- Brano dato
· · · · ·

Il settore agroalimentare potrebbe diventare un volano di sviluppo economico per la Calabria? Se si, cosa ha impedito ad esso di esserlo fino a questo momento?
Sicuramente può esserlo e già in parte lo è. Basti pensare all’nduja o alla cipolla di Tropea. Vi sono però tantissime altre produzioni di nicchia uniche a livello mondiale. Basti pensare al cedro, al bergamotto, alla liquirizia. Non tutti sanno ad esempio che la Calabria è la seconda produttrice italiana di Olio di Oliva. Tuttavia molta di questa produzione viene venduta all’ingrosso ad altre regioni che poi lo imbottigliano a marchio proprio. Un problema è sicuramente la scarsa cooperazione tra aziende che è una caratteristica endemica del territorio calabrese. Anche se tra noi giovani la mentalità è molto differente ed aperta alle alleanze strategiche.

· · · · ·

- Dati di partenza
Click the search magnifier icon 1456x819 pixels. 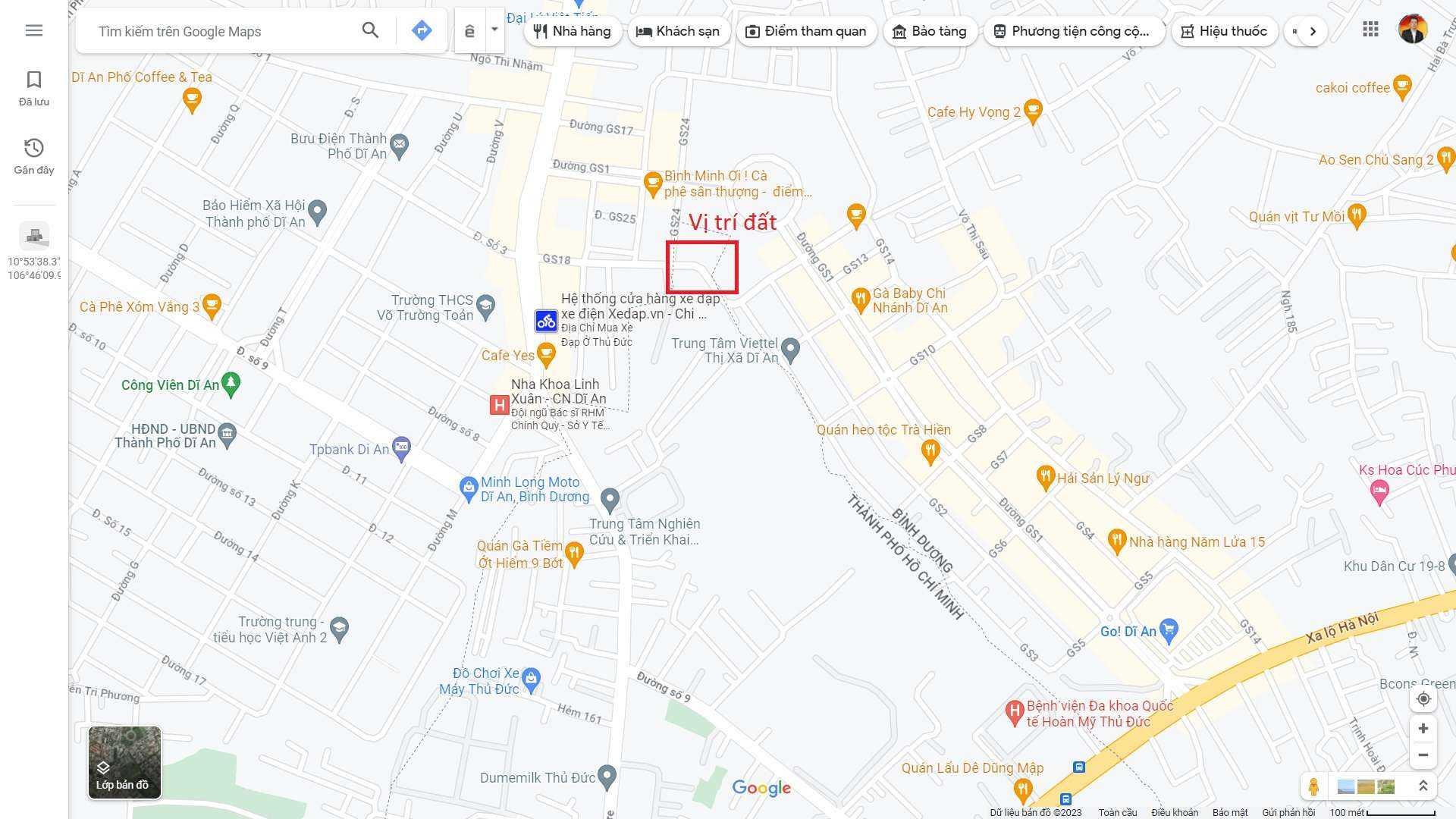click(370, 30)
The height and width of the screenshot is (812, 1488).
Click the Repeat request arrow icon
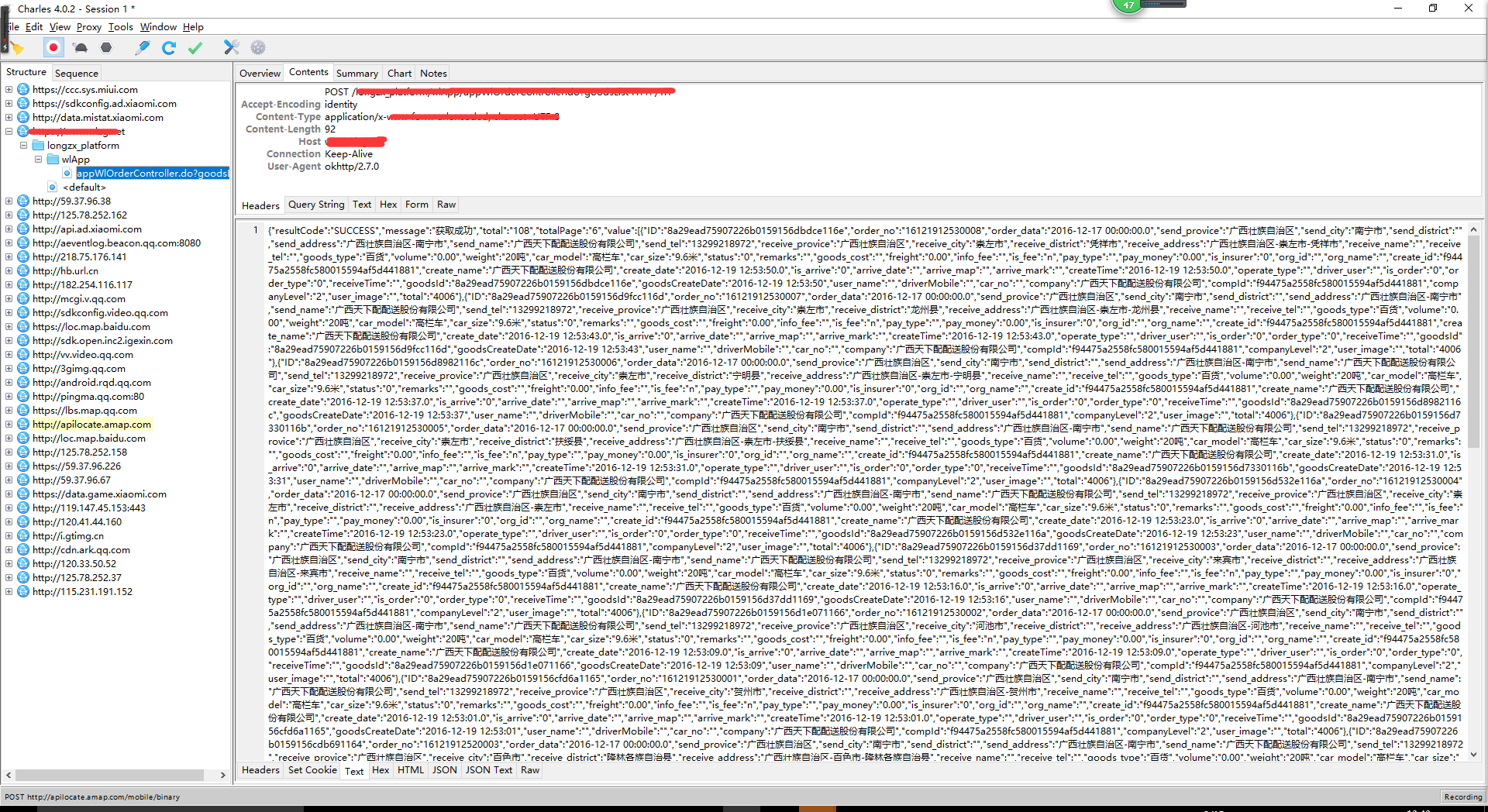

· · · · ·

- Istruzioni
Riporta per intero e senza modifiche il brano sull'agroalimentare calabrese. Per rispondere tieni conto solo del brano.

- Compito svolto
Il settore agroalimentare potrebbe diventare un volano di sviluppo economico per la Calabria? Se si, cosa ha impedito ad esso di esserlo fino a questo momento?
Sicuramente può esserlo e già in parte lo è. Basti pensare all’nduja o alla cipolla di Tropea. Vi sono però tantissime altre produzioni di nicchia uniche a livello mondiale. Basti pensare al cedro, al bergamotto, alla liquirizia. Non tutti sanno ad esempio che la Calabria è la seconda produttrice italiana di Olio di Oliva. Tuttavia molta di questa produzione viene venduta all’ingrosso ad altre regioni che poi lo imbottigliano a marchio proprio. Un problema è sicuramente la scarsa cooperazione tra aziende che è una caratteristica endemica del territorio calabrese. Anche se tra noi giovani la mentalità è molto differente ed aperta alle alleanze strategiche.